Customer saved products app
The site allowed users to create their own products, but they had no way to store an individual user's created products.
I was tasked with solving that issue, along with the following paramters:
- The products had to be secure
- The app had to work with the sites customizer app
- Users needed the ability to update and delete products
- Users needed the ability to search their own products
The customizer app created a new Shopify product to act as the go-between for the user and the service. I used this to my advantage by first setting up a products/create webhook and checking the data that was available to me.
I found that since the customizer was saving products to a hidden collection, but the customer ID was stored as tags on the new product, i would be able to create a secondary collection for each user individually which could hold all of their products.

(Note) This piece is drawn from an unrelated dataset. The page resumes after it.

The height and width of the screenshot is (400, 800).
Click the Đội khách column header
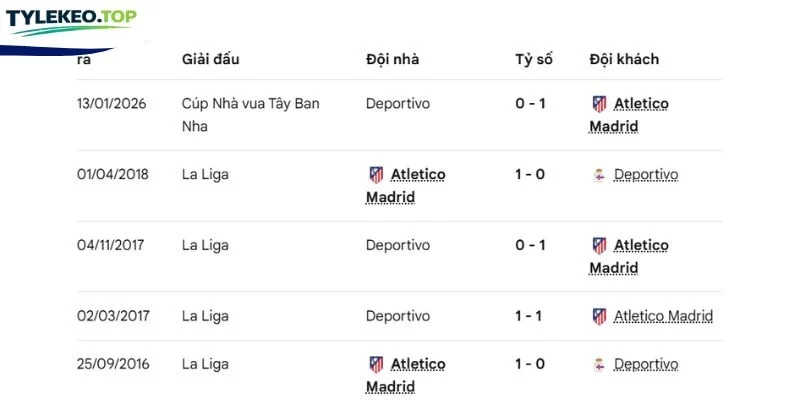point(624,59)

I started by creating a private Shopify app in Ruby on Rails which could parse the webhook data and first check if this user already had a collection, if they did, i simply updated the product with their private collection, if not i created a new private collection and then added the new product to that.
Now each product was stored inside a private user collection, all that was left to do was to 1) secure the products 2) add update and delete functions and 3) add search functionality.To secure the products, i took advantage of Shopify Liquid. I did a simple customer check on the page, if the current customer id matched the collection title I would display the collection (or product), if not, they were bounced to their own collection without ever rendering the private products of the targeted user.
The update and delete functions were simple CRUD inside the private Shopify App, but i opted to add further security by checking the authenticity of the request and also sending a salted hash of the customer ID so that it could be matched up with the owner of the product. All that remained was taking advantage of the Shopify Admin API to actually make the changes.